We Were Strangers Once
This is a gorgeous, heartbreaking book. In the current political climate, I’ve had a difficult time reading WWII-era fiction, as there are so many parallels to the present-day intolerance of the “other,” let alone the recurrence of fascism. This book, however tough a read, is beautiful in its characters’ resilience and reminders of the contributions immigrants have made to this country.
Carter starts her narrative in pre-war Germany, with the love story of naturalist Rudolph Schneider and his wife, illustrator Elisabeth. Their son, Egon, inherited their attention to detail and became an ophthalmologist, fascinated with the workings of the eye. He had a successful practice in Berlin, following his parents’ deaths, but growing anti-Semitism in 1938 drove him out of Germany to New York, where he becomes a grocery store clerk in Washington Heights. At least he has his group of fellow immigrants for companionship, although feathers are ruffled when he falls in love with Irish Catholic Catrina. Catrina has had hardships of her own, but she and Egon are drawn together, sharing a mutual love of animals. Egon puts his medical knowledge to use by operating a makeshift veterinary service out of his apartment. His college roommate, Meyer, who writes for the German language paper Aufbau, persuades his friend to be the subject of a feature and from there he draws the attention of the Immigration and Naturalization Service. He also finds that anti-Semitism isn’t limited to Germany.
There is not a false note in this book. Carter has created a vivid world, from Egon’s parents to his friends, lovers, and adversaries. Their stories are unique and distinctive, and yet their struggles feel familiar. Could this be required reading for anyone who seeks to keep refugees out of this country?

□ □ □ □

Task goal
Copy the book review word for word, from "We Were Strangers" to "to this country.".

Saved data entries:
□ □ □ □

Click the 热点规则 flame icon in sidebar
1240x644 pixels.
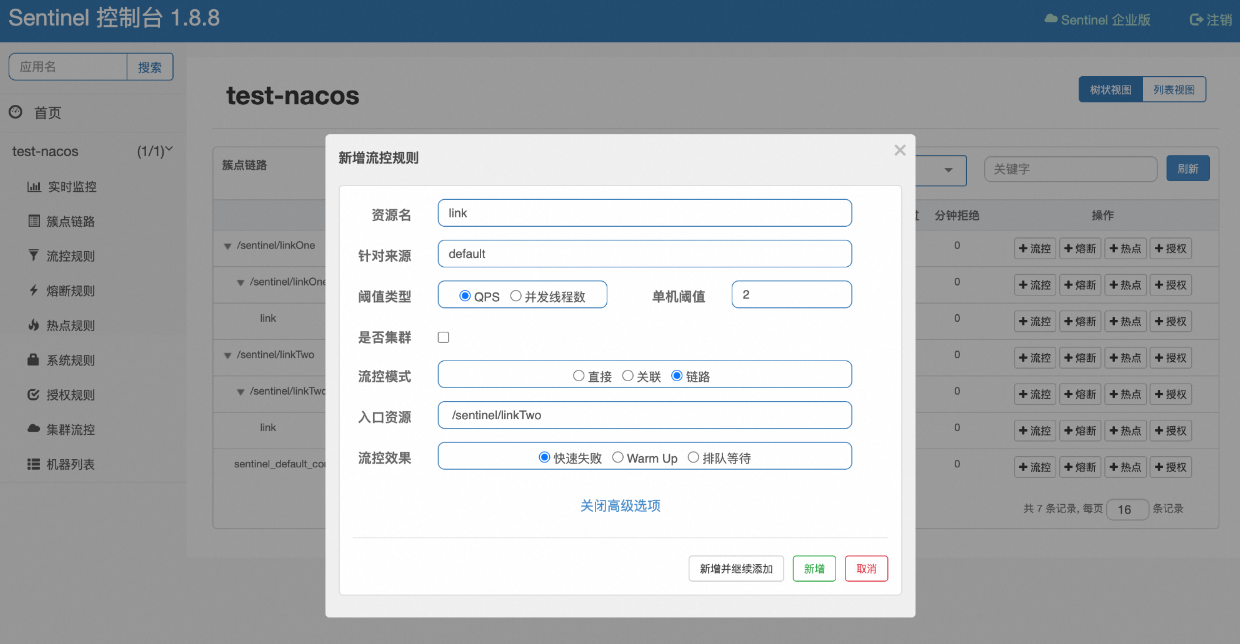click(34, 325)
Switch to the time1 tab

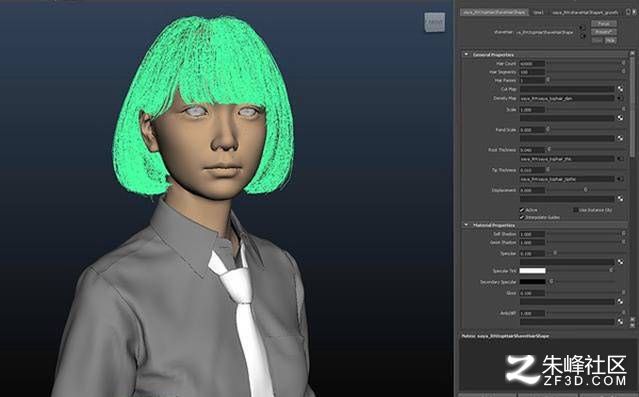(x=538, y=13)
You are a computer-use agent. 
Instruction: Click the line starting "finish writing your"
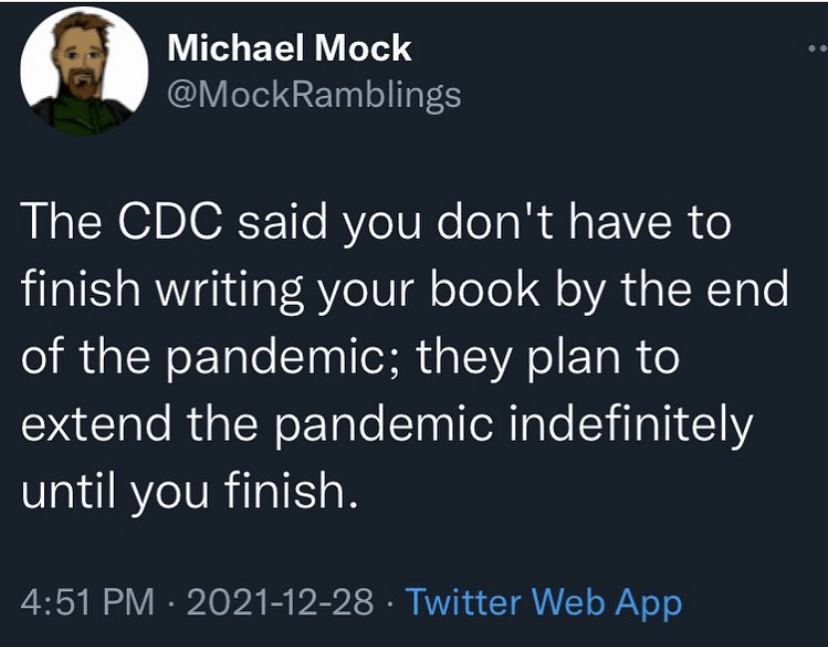pos(406,291)
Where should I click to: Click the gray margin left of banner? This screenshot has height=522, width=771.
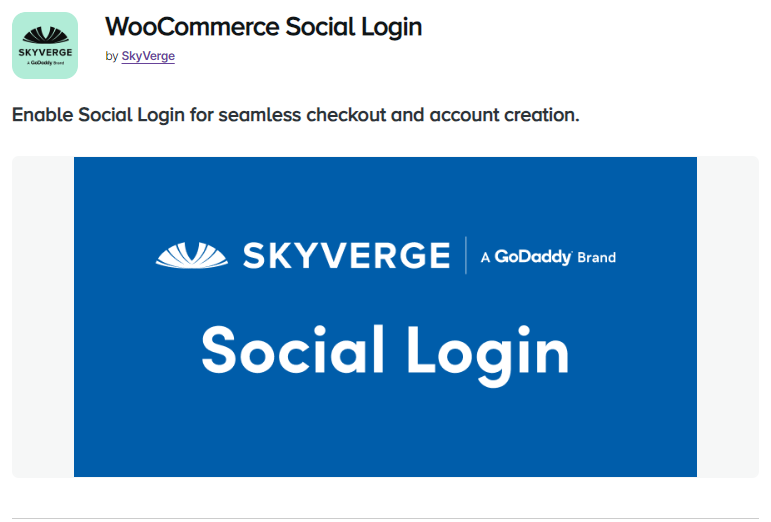[x=43, y=317]
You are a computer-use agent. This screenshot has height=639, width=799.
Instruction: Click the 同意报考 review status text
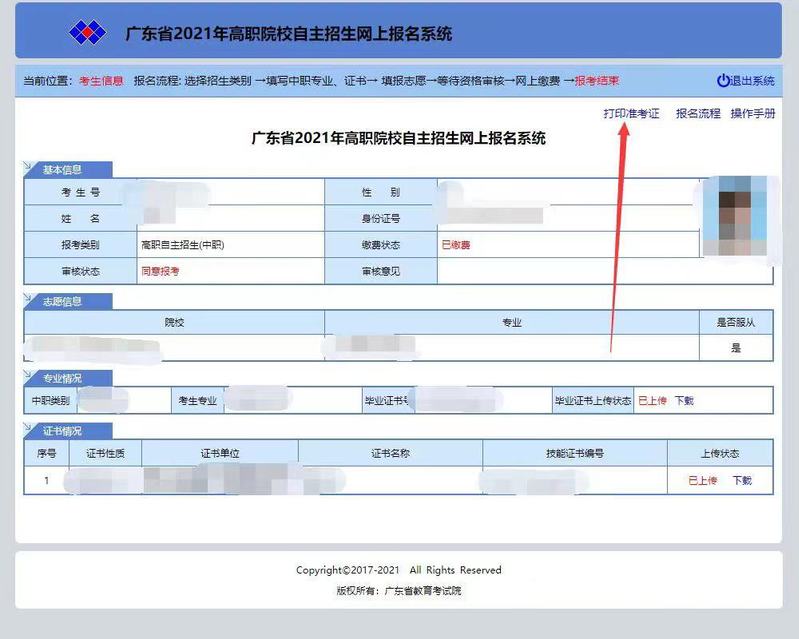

□ □ □ □

Response box
We Were Strangers Once
This is a gorgeous, heartbreaking book. In the current political climate, I’ve had a difficult time reading WWII-era fiction, as there are so many parallels to the present-day intolerance of the “other,” let alone the recurrence of fascism. This book, however tough a read, is beautiful in its characters’ resilience and reminders of the contributions immigrants have made to this country.